[Problem to work on] Recast the part of the listing that opens with the line containing "Given: Select the 100% zoom level box" and closes with the line containing "Looking at the" as a JSON list of strings, one string per line, skipping any blank lines.

[Given data]
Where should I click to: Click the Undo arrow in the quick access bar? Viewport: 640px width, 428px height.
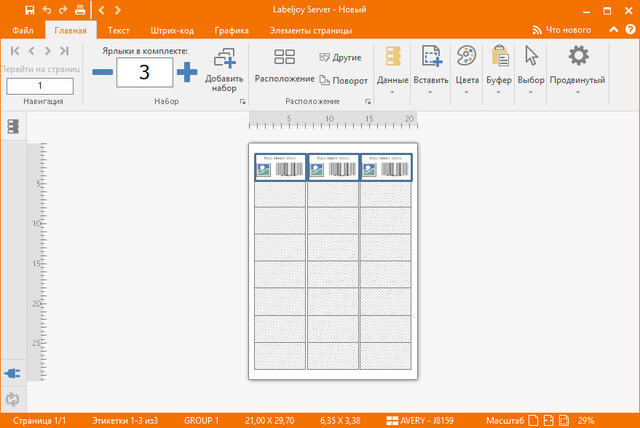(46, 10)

==

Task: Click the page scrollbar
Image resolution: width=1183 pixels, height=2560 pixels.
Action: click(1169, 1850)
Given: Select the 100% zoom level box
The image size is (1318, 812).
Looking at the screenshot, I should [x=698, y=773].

[Response for this exercise]
[
  "Given: Select the 100% zoom level box",
  "The image size is (1318, 812).",
  "Looking at the screenshot, I should [x=698, y=773]."
]